En février, Ablakwa s’était rendu en Ukraine pour obtenir la libération de deux Ghanéens détenus comme prisonniers de guerre après avoir été capturés en combattant pour la Russie. L’AP a rapporté que le Ghana avait alors recensé 272 citoyens attirés dans cette guerre depuis 2022, dont 55 morts confirmés, et s’était engagé à démanteler les réseaux de recrutement opérant sur le dark web. L’un des hommes capturés, Joshua Nkrumah, 35 ans, avait laissé derrière lui une épouse enceinte avant d’être recruté, selon un reportage de la BBC. Le président Volodymyr Zelensky a indiqué avoir eu des « échanges détaillés » avec Ablakwa sur la manière dont la Russie recrute des Ghanéens et d’autres Africains, selon Al Jazeera.
Le ministre ukrainien des Affaires étrangères avait déclaré en février que plus de 1 700 Africains originaires de 36 pays combattaient pour la Russie, selon Reuters, la plupart recrutés via des offres d’emploi frauduleuses ou des filières de visas étudiants.

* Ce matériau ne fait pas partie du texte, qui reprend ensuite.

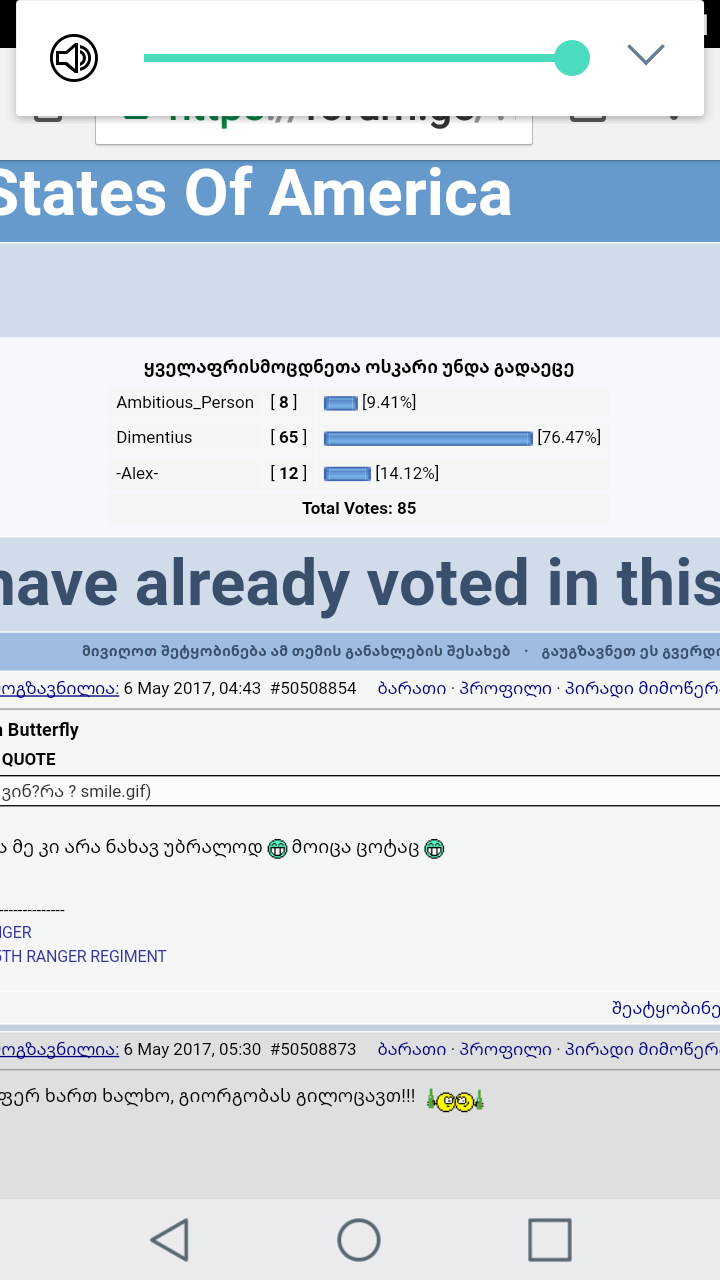Tap the Android home circle button
This screenshot has width=720, height=1280.
[x=359, y=1240]
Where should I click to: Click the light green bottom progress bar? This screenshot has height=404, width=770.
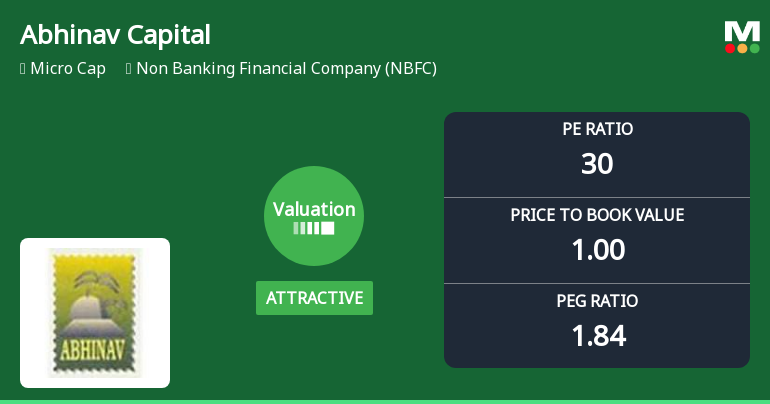click(385, 402)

La Russie dément tout recrutement illégal, mais cette configuration laisse penser que le système d’enrôlement de ressortissants étrangers mis en place par Moscou reporte les pertes sur le champ de bataille vers des recrues étrangères économiquement vulnérables, tout en réduisant la pression pour mobiliser davantage de Russes sur le territoire national.